[Stored data entries]
---------------

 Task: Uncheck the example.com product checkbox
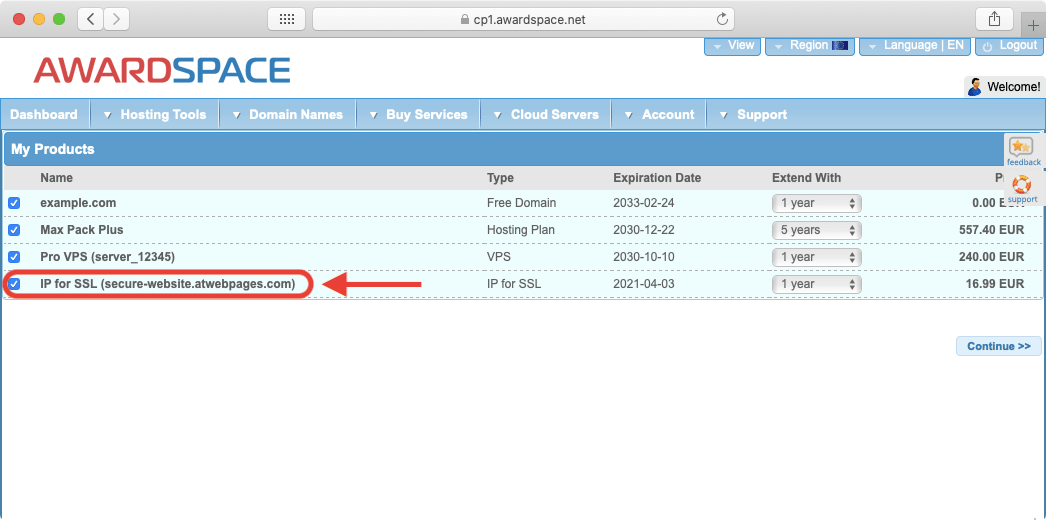click(x=14, y=203)
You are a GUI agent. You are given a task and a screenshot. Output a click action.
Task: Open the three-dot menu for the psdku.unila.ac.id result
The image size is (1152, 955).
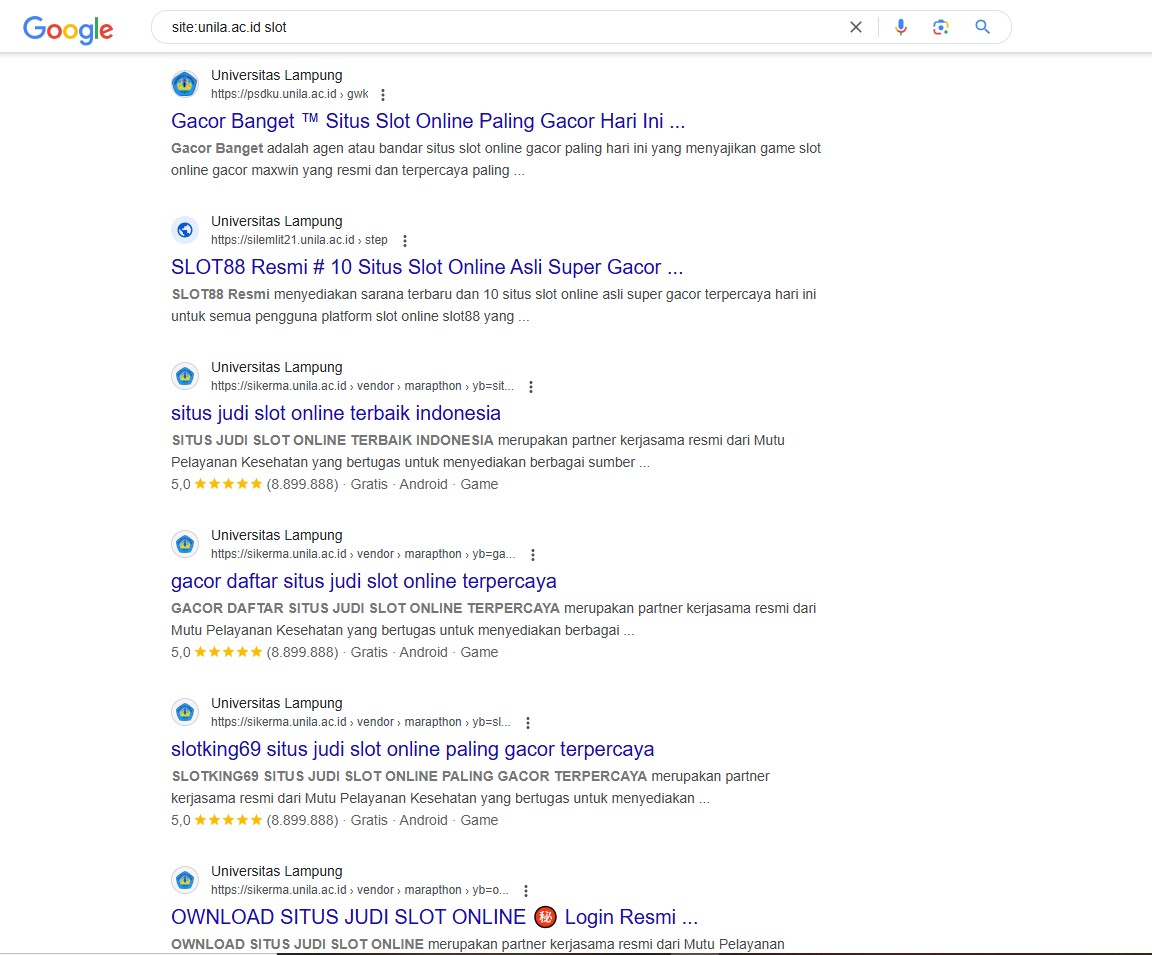coord(382,95)
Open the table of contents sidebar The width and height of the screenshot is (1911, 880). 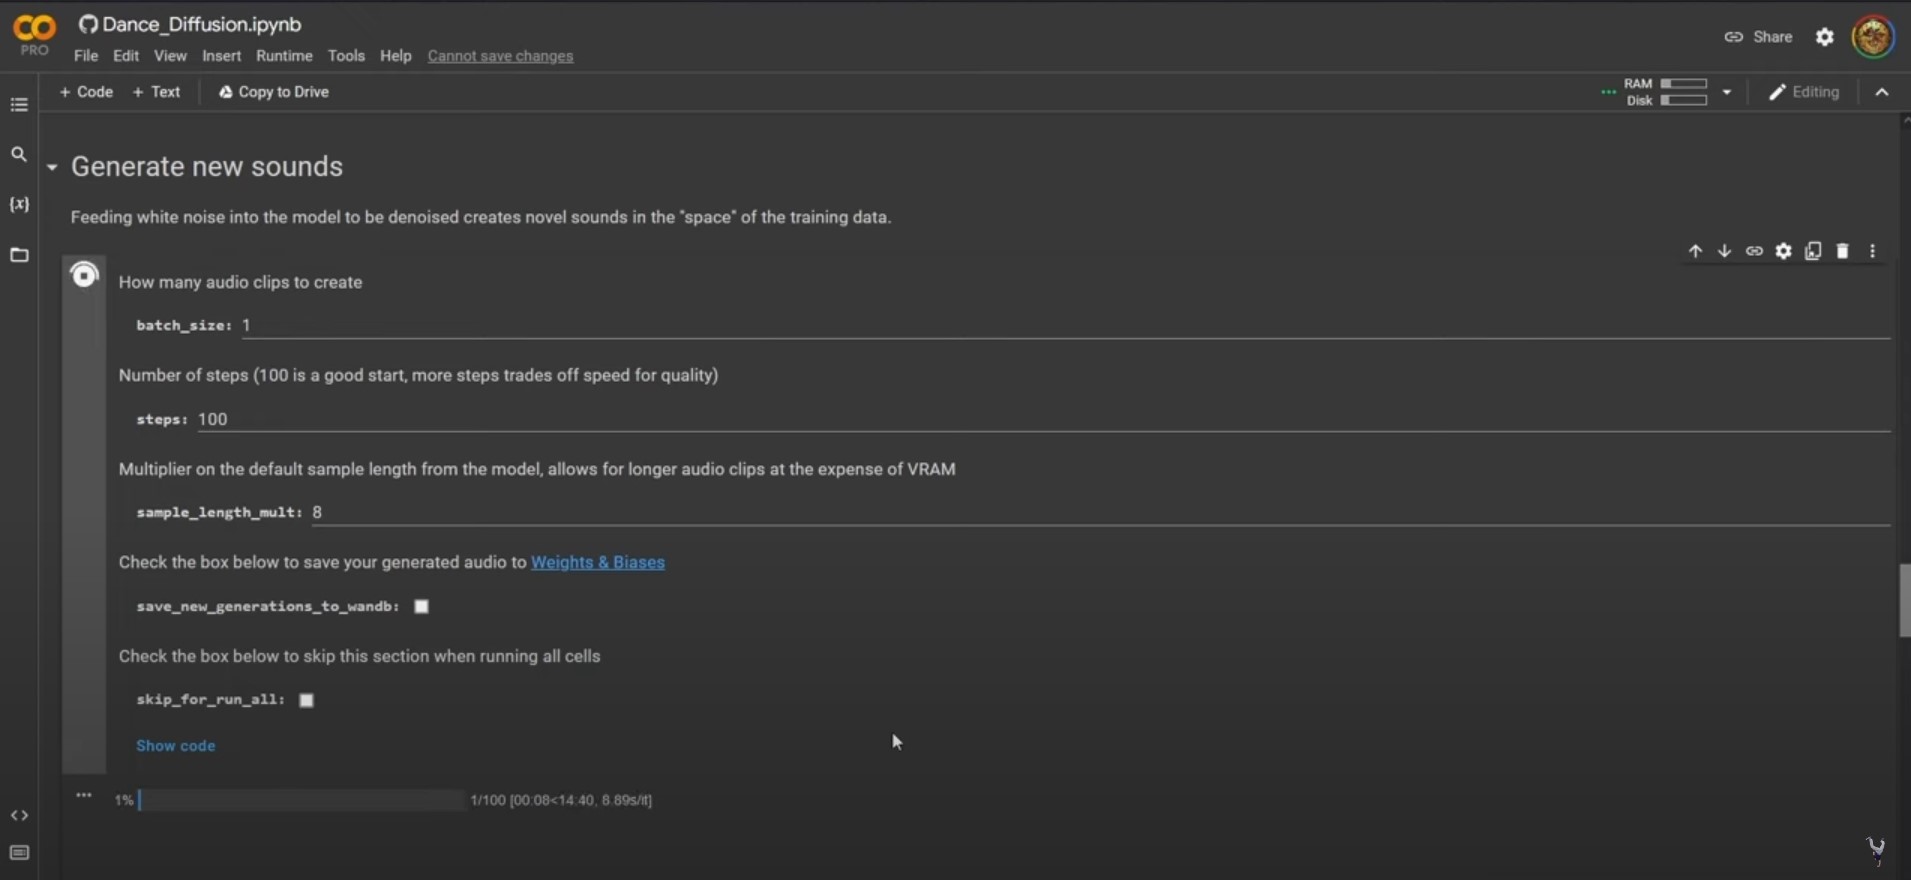[x=19, y=104]
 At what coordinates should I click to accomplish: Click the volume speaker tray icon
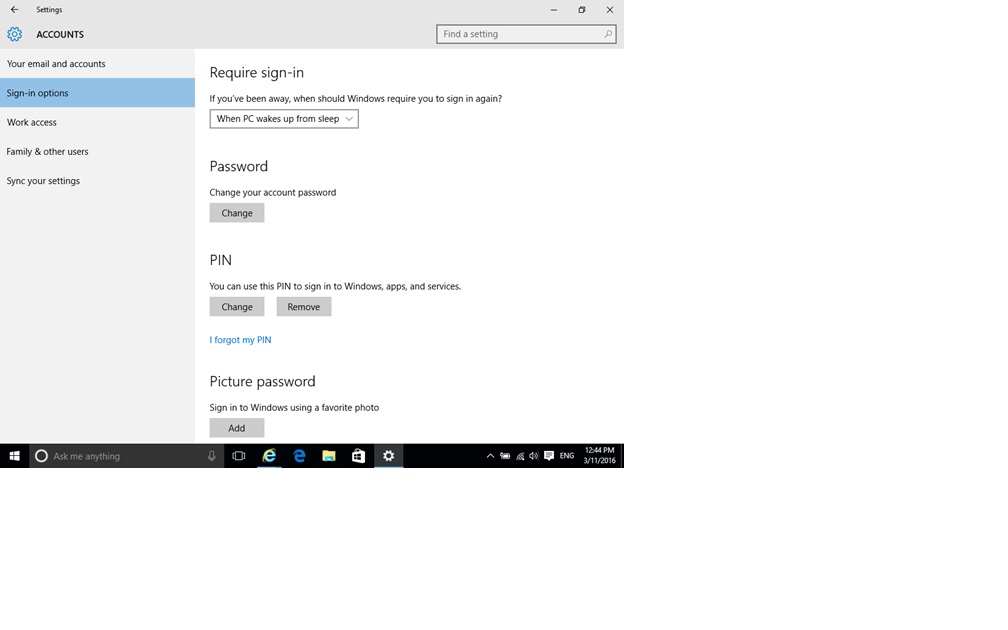pyautogui.click(x=534, y=456)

---------------

## YOUR GOAL
Exactly the lines from the one containing "At what coordinates" to the final line of the entries are wanted; please write them out, both ends included, but not the pictures.

## ANSWER SPACE
 At what coordinates should I click to accomplish: Click the volume speaker tray icon
pyautogui.click(x=534, y=456)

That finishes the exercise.